### What you need to do
Please restate word for word all lines from the one containing "The height and" to the final line of the entries, and include no pictures.

*** Material provided Section Begins ***

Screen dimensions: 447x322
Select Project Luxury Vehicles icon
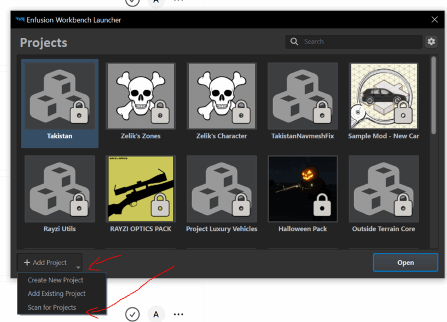click(x=221, y=189)
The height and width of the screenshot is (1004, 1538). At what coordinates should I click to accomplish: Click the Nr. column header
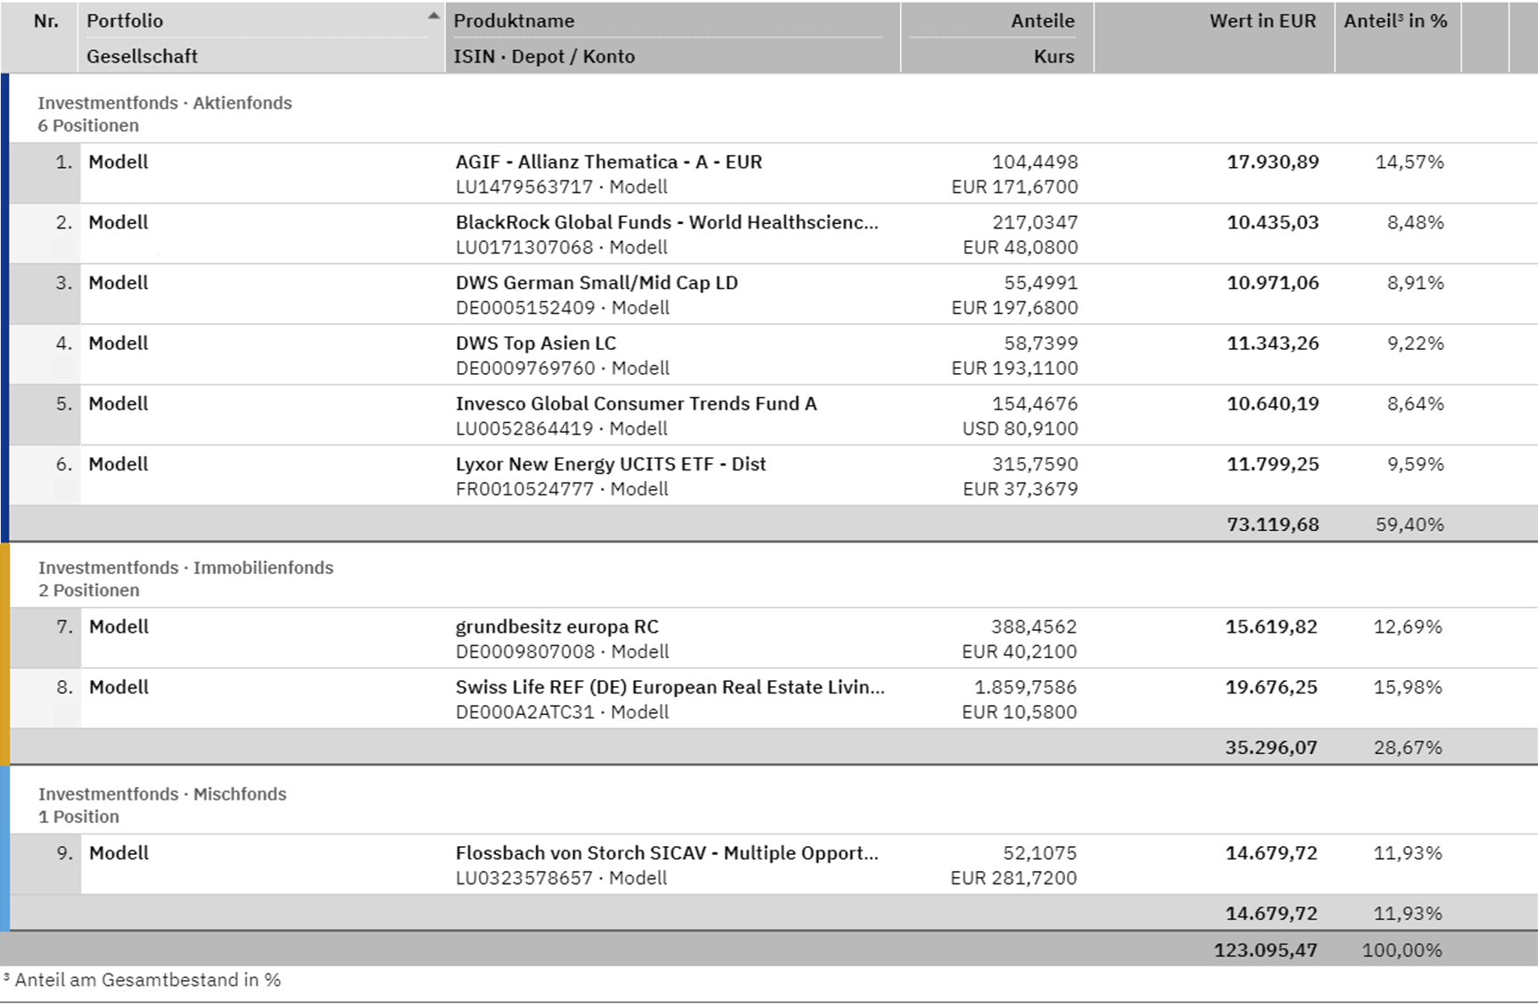coord(46,21)
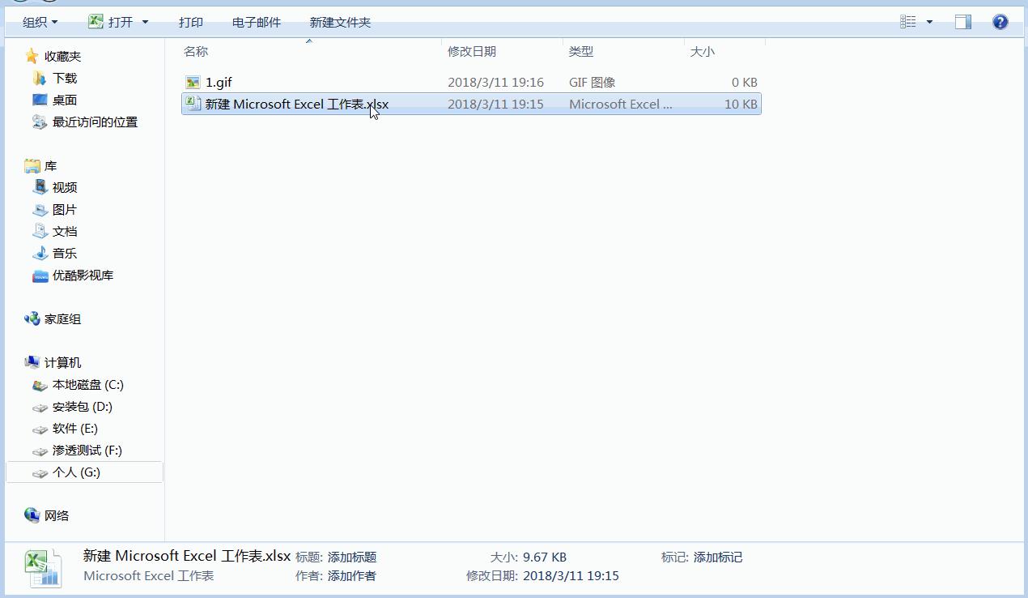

*** Material provided Section Ends ***

### Reply to the exercise
The height and width of the screenshot is (1004, 1538). At what coordinates should I click to accomplish: Click the Nr. column header
coord(46,21)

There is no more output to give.